→ Problem: Word for word, set down the lines from the one that contains "You are a computer-use agent. 620x423 pixels." through the final line of the data; no pictures belong in the copy.
=== Begin Enclosure ===
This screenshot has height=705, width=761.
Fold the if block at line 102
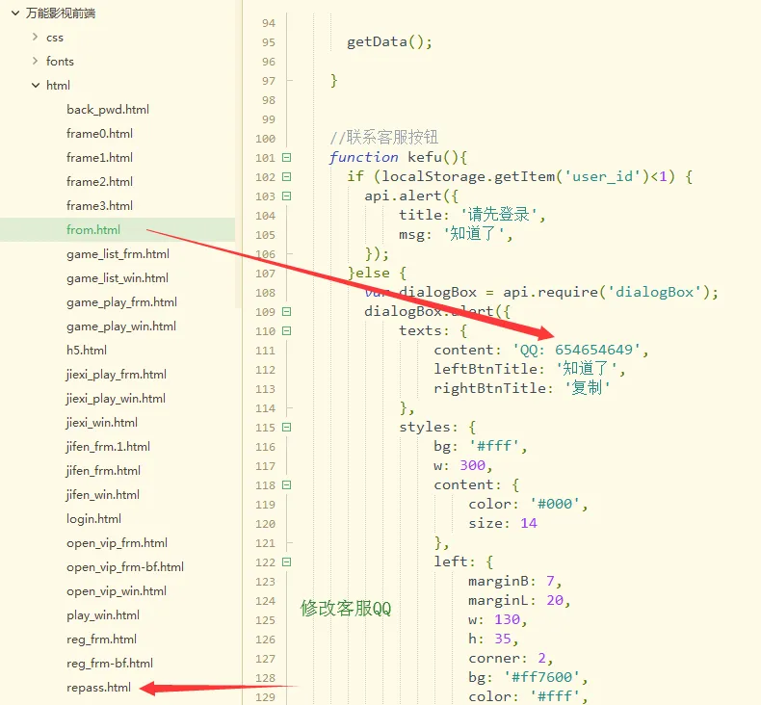coord(286,177)
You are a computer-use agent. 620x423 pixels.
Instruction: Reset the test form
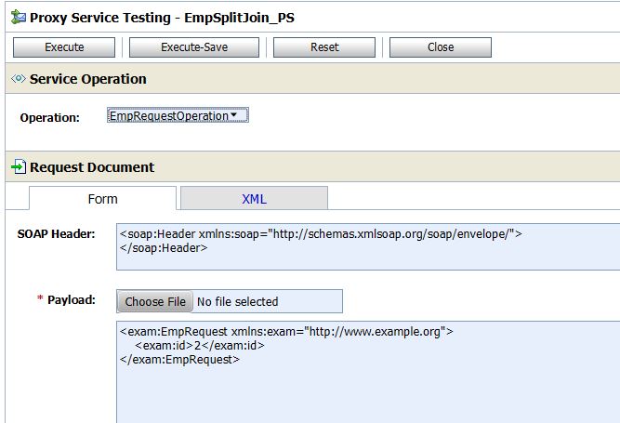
=== End Enclosure ===
→ Worked solution:
You are a computer-use agent. 620x423 pixels.
Instruction: Reset the test form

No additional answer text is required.